After decades of corruption, scams, land grab, huge non-performing loans of public sector banks, stalled projects and what-have-you, there was an overpowering sense among voters to see a complete change. There was a deep sense of agony, dismay and distress at the way the country was being run and a profound yearning for a decisive government and a wise and assertive leadership.

The 800 million Indian voters — of which100 million were new blood — had realised that if there was to be a reversal of fortunes and even a semblance of good governance, they had to vote in a party that would be able to form a cohesive and inclusive government without having to broker a coalition with fractiuous regional leaders. And they did.

It was tectonic shift in the polity of India and it was a shift to the Right. The Hindu Nationalist Party’s landslide win has now given the country hope. Hope that things will be set right. Hope that the country will now see a progressive and stable government that will revive the country’s economic fortunes and further strengthen its strategic partnerships with likeminded nations. Hope that the 148 million Indian who still live below the poverty line will be taken care of even as the party’s leader Narendra Modi leans more towards industry and manufacturing.

The 63-year-old Narendra Modi is known to be the darling of the corporates. “No more red tape — only red carpet,” he once said when referring to foreign investments flow. The man who has made a name for himself with his market-oriented economics will be the first Indian prime minister to be born after the country won its independence in 1947.

In a few days, this man who rose from humble beginnings to lead the world’s largest democracy by connecting with an aspirational India, will take over the reins of power with the strongest mandate ever since Rajiv Gandhi took office in 1984 riding on a wave of sympathy that followed in the wake of the assassination of his mother Indira Gandhi. But the question on everyone’s lips is can Modi with his steely style leadership and conservative ideology do for India what he has done for Gujarat over the last 13 years?

“India has won,” tweeted Modi. “ Good days are coming again,” Easier said than done. A new government cannot trigger instant change. It takes time and time isn’t exactly on Modi’s side. The mood on India’s Wall Street is giddy now as the country’s benchmark indexes hit fresh highs and the rupee, now on a 10-month high, continues to gain strength. But this will not last even though traders and analysts are predicting a five-year bull run. The bull will run out of breath if the BJP fails to deliver and turn the tide of discontent.

Cleaning the mountain of dirt left behind by the Congress is no easy task and Modi has only four years to make good on his word and walk the talk. It is crucial that the Modi government clearly demonstrates it has the political will to push forward much needed reforms.

His first task will be to restore the people’s confidence in the struggling economy and prevent it from bottoming out. He would then have to ensure that millions of jobs are generated for India’s frustrated youth and generating more than 10 millioin jobs a year is no easy task. Would Modi and his team be up to the challenge?
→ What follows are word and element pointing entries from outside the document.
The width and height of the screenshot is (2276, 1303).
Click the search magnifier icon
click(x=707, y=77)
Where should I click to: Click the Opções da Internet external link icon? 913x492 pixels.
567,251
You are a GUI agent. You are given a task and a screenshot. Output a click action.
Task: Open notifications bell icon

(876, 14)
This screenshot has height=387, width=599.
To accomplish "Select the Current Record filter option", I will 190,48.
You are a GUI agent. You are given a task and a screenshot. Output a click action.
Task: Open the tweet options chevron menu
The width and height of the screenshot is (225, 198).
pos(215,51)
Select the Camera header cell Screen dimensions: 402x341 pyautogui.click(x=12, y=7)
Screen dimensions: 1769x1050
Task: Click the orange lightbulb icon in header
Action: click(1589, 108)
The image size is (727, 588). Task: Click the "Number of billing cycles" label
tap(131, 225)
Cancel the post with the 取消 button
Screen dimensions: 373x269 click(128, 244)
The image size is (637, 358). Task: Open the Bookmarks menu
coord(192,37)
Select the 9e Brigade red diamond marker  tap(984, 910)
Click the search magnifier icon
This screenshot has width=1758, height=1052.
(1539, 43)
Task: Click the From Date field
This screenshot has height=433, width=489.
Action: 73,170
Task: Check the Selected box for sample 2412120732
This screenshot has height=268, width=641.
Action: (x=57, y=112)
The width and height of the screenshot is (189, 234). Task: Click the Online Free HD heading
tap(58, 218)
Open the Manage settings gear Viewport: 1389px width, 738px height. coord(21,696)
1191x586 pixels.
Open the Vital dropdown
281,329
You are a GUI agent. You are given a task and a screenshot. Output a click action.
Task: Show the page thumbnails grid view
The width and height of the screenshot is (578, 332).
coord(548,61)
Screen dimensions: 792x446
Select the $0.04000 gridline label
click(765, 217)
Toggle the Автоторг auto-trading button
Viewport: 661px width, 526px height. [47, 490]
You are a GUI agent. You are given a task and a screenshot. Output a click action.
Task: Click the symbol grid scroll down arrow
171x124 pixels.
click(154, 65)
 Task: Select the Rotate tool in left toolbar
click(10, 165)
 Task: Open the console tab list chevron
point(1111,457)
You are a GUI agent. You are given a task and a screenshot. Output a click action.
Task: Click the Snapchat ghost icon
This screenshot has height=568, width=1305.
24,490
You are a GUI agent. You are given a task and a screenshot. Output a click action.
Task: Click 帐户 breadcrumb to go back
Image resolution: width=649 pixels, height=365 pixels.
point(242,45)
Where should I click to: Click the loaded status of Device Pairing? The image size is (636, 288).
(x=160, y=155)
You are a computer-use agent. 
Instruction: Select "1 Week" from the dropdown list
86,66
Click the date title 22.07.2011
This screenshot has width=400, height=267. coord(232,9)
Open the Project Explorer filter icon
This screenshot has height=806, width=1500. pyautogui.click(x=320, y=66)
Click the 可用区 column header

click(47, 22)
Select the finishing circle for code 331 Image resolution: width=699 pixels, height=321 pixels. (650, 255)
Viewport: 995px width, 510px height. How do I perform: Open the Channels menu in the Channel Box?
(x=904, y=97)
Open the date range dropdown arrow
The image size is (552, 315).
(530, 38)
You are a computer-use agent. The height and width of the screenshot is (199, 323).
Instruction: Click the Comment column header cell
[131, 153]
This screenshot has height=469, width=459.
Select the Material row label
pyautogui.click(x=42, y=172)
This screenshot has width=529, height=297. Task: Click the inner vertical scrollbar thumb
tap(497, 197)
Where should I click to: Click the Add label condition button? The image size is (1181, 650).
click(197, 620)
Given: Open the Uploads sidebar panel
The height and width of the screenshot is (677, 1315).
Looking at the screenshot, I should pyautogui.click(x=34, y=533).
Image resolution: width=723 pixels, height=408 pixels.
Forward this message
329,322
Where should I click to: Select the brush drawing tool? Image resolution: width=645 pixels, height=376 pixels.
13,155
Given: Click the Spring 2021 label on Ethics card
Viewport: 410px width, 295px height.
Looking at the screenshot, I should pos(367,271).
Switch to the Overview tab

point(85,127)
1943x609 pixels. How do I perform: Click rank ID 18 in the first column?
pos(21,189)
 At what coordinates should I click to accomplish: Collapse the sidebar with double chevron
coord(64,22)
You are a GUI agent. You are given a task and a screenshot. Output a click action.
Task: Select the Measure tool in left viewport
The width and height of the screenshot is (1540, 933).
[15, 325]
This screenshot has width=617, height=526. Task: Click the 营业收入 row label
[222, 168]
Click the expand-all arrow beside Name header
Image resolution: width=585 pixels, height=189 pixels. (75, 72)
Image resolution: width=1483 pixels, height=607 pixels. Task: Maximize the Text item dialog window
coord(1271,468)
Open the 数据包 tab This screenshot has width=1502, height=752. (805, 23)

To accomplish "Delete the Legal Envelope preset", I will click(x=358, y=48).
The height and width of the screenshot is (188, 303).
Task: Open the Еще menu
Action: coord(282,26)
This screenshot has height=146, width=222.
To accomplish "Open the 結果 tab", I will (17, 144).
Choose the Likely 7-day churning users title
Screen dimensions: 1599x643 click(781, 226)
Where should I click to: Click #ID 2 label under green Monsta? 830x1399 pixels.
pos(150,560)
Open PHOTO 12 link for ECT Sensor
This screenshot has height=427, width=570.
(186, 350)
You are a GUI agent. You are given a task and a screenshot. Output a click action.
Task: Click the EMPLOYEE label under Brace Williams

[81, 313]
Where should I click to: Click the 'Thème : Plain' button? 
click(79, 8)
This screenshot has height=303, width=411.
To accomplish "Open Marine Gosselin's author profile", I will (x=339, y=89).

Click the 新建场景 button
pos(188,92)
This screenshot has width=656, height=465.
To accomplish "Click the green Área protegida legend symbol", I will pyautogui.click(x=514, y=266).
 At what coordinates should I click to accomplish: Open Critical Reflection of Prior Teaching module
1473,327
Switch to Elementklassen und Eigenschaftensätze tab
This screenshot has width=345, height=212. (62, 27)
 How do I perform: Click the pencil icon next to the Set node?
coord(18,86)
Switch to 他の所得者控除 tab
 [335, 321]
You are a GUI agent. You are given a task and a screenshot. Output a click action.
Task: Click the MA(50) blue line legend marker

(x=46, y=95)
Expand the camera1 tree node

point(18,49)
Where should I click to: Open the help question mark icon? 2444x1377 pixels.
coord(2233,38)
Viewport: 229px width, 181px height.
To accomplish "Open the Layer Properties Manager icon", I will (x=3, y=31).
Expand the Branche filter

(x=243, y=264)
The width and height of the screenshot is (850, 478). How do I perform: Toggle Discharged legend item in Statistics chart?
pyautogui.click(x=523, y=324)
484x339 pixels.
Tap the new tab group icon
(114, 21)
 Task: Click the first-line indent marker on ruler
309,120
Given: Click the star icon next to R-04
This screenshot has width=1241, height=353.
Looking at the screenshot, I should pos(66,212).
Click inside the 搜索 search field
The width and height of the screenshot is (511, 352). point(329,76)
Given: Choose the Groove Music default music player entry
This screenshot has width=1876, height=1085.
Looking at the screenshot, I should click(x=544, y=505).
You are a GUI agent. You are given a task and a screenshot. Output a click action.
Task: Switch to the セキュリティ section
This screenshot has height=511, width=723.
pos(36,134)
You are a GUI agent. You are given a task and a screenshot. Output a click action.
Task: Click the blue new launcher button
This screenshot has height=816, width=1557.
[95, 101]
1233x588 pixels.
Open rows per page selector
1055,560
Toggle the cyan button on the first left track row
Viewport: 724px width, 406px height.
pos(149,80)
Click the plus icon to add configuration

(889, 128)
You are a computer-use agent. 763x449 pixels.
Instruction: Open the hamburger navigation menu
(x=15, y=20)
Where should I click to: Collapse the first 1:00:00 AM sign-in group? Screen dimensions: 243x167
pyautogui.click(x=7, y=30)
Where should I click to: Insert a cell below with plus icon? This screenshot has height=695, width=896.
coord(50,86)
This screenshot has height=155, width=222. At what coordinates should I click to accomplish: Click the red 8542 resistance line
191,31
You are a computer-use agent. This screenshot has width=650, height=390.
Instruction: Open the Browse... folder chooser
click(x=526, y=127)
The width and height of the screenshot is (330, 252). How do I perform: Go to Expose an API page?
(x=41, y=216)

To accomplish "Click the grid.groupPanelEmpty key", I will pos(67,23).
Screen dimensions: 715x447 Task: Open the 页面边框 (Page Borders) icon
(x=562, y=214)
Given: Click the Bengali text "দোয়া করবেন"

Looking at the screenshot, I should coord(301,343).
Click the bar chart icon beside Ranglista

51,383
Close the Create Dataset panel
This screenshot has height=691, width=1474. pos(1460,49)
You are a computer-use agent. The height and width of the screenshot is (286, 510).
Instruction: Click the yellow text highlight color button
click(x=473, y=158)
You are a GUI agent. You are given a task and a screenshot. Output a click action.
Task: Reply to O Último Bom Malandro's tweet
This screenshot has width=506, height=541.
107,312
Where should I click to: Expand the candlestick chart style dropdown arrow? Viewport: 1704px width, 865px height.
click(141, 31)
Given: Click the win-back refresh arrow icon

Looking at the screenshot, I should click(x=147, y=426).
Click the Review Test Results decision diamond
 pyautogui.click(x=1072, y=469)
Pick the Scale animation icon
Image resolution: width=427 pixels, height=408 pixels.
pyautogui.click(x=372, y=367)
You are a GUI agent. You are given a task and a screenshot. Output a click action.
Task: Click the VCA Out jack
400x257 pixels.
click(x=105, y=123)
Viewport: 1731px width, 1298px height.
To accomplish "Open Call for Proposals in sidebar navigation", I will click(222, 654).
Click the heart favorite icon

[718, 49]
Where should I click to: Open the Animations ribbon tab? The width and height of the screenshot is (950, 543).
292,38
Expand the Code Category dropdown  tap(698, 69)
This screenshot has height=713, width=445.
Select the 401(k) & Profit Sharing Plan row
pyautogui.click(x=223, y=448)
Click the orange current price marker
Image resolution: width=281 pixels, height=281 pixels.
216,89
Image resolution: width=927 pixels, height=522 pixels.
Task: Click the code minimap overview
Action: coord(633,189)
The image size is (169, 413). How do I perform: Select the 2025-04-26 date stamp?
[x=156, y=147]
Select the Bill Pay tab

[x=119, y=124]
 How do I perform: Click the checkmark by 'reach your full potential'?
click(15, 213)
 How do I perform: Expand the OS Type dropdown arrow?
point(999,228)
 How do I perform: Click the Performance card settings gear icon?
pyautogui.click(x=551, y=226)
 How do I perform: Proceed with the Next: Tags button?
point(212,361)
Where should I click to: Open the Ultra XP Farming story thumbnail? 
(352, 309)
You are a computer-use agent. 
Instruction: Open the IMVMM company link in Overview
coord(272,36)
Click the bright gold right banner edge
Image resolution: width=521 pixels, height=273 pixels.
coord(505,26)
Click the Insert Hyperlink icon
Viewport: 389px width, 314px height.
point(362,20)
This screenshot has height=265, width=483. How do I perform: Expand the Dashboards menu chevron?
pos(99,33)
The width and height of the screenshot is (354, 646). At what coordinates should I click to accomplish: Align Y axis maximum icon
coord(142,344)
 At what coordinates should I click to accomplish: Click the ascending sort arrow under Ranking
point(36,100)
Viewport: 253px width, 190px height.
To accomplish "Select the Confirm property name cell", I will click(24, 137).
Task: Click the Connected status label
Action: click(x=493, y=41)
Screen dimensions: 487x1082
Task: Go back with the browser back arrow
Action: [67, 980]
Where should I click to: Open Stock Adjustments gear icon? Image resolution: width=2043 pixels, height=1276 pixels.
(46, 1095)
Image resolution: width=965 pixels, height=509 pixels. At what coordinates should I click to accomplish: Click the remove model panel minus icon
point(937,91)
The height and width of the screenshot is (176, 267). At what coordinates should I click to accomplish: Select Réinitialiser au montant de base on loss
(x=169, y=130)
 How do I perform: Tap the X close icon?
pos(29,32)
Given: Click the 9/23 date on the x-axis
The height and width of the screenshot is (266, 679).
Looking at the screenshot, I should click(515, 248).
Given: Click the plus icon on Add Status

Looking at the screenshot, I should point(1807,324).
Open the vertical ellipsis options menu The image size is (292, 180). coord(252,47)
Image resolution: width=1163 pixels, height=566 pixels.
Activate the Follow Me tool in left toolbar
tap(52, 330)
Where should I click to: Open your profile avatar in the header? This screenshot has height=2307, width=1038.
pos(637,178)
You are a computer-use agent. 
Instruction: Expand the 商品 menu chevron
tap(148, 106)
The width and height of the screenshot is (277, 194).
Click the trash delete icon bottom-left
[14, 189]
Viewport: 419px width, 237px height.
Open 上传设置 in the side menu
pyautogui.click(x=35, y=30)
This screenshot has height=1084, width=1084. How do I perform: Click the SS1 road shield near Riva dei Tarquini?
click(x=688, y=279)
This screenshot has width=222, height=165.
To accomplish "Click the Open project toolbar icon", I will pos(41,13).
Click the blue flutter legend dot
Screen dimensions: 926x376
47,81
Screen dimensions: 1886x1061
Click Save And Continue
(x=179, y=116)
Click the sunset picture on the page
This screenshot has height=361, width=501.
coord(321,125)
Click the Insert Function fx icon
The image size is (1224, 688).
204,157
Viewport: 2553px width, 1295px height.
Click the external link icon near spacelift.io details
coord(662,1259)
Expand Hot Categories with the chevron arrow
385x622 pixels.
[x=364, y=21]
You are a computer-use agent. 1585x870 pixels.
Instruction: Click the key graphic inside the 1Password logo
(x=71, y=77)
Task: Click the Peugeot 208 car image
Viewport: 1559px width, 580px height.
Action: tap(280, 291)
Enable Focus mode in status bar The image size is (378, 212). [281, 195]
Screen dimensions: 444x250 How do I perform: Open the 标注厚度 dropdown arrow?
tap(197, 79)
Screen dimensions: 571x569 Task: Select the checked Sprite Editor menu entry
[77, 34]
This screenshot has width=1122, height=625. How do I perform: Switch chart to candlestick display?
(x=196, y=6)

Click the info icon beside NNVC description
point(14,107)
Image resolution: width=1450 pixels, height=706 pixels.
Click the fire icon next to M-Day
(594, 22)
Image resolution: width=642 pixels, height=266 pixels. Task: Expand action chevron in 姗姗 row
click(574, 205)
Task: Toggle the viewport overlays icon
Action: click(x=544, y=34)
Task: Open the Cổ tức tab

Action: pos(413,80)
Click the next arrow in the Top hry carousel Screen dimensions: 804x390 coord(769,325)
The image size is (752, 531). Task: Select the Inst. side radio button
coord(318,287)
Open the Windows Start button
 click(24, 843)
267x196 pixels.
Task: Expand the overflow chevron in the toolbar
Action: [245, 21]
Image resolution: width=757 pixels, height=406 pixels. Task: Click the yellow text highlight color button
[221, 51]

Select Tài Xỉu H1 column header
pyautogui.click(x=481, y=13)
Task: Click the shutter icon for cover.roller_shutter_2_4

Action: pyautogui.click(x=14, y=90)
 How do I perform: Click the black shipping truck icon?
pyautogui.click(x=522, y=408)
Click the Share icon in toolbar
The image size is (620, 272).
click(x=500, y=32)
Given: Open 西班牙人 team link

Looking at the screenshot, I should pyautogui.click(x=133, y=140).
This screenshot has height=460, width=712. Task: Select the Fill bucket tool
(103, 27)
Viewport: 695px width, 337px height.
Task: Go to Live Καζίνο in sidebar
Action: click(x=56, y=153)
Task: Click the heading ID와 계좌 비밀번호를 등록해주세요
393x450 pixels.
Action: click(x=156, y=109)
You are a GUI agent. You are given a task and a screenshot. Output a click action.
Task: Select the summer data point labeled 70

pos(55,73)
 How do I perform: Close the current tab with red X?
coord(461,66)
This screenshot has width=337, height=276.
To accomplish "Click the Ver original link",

Modi will also have to arrest rising prices, runaway inflation and falling standards in education and health, repair and build the dilapidated infrastructure, jump start the country’s investment cycle, discipline the bureaucracy and, perhaps, at the very start, roll back the costly, ineffective entitlement programmers launched by the Congress-led United Progressive Alliance government.

Can Modi’s Team India do all of this? Does he have the capacity and the capability to usher in rapid growth? The hopes of 1.2 billion people of India ride on Modi now.